This header library aims at providing message passing / IPC via shared memory for all UNIX operating systems
supporting POSIX standard. It uses POSIX shmem, along with named semaphores; it's very portable, and the
use of named semaphores allows it to be used on Apple macOS (Darwin doesn't implement unnamed semaphores).
It starts by allocating a 4MB chunk via a single ftruncate()
call and it's only allocated once throughout
the entire lifespan of the application. The single-call allocation ensures that it's usable on systems like
Darwin (on which ftruncate can only be called once) or systems that limit shared memory size to less than
4MB.
The message-passing semantics is implemented as a standard request-reply model. We require that once a publisher publishes, the consumer must consume the published data before the publisher publishes more. The scheme is guaranteed by two binary semaphores (a proof sketch is contained in the source file) that switch states.

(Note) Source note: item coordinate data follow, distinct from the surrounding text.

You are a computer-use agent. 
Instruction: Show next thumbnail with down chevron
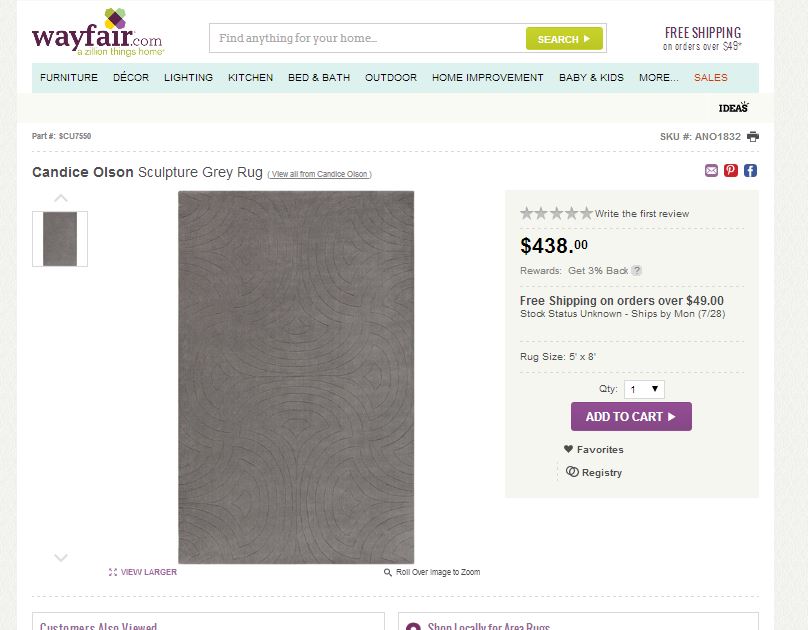click(x=61, y=557)
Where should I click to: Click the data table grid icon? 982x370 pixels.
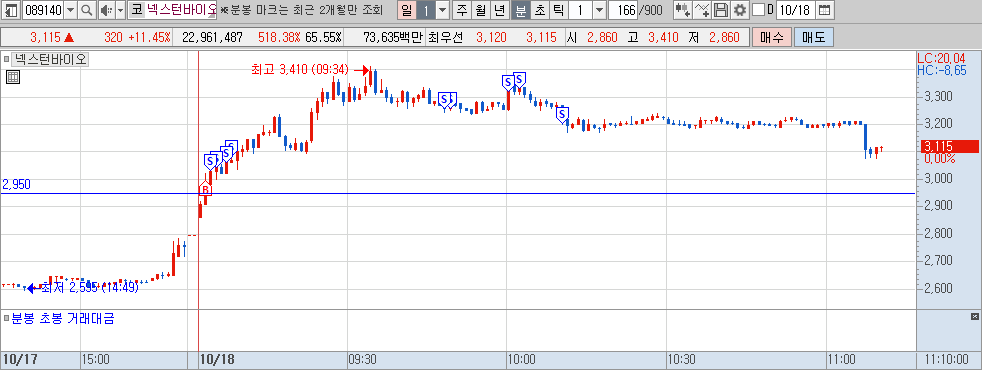click(x=13, y=77)

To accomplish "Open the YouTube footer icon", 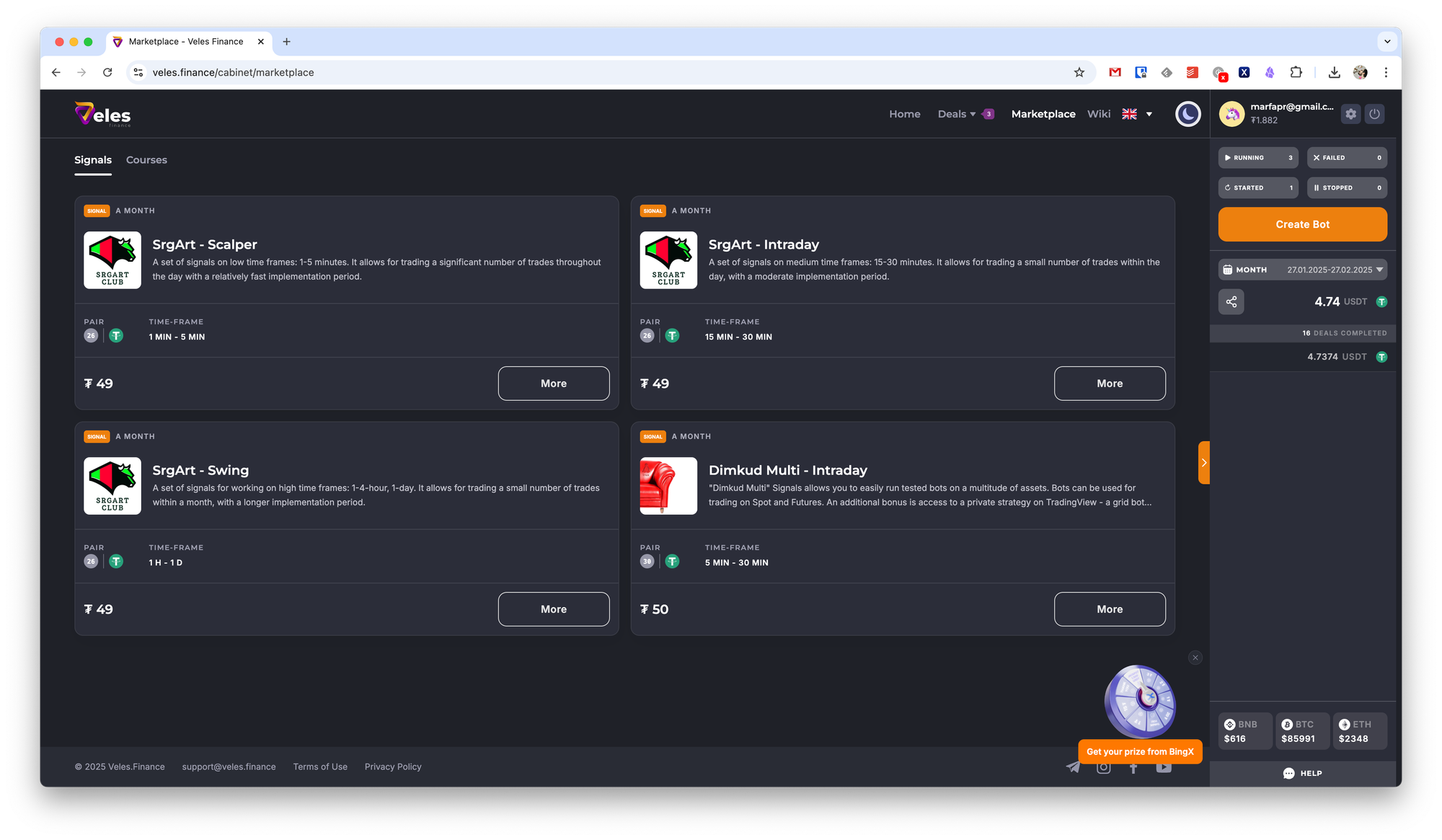I will 1164,769.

For <=4MB transfers we use two memcpy calls to transfer the data in a single contiguous chunk along with size information (so calls to our API is size-preserving; as long as they do not contain noncontiguous regions)
For >4MB transfers we manually page and transfer via multiple memcpys in a for loop in chunks of 4MBs.
The 4MB limit is tunable via a macro contained in the source file, and it also controls the chunking size of data transfers.
The application has been tested to perform well (and on-par with OpenMPI's shared memory implementation) in another project aimed at building a high-performance fault-tolerant parallel processing framework.
However, it might still contain unknown bugs as it is only rudimantally tested. We recommend its use as a general guide towards programming IPC/shared memory applications instead of an off-the-shelf API.
On Apple systems, repeated creation of shared memory handles containing the same name will result in a failure.
Please deallocate the shared memory region after use (or manually rm -rf /dev/shm/<my_shared_memory>
).
On other systems, POSIX shared memory might require a special name format.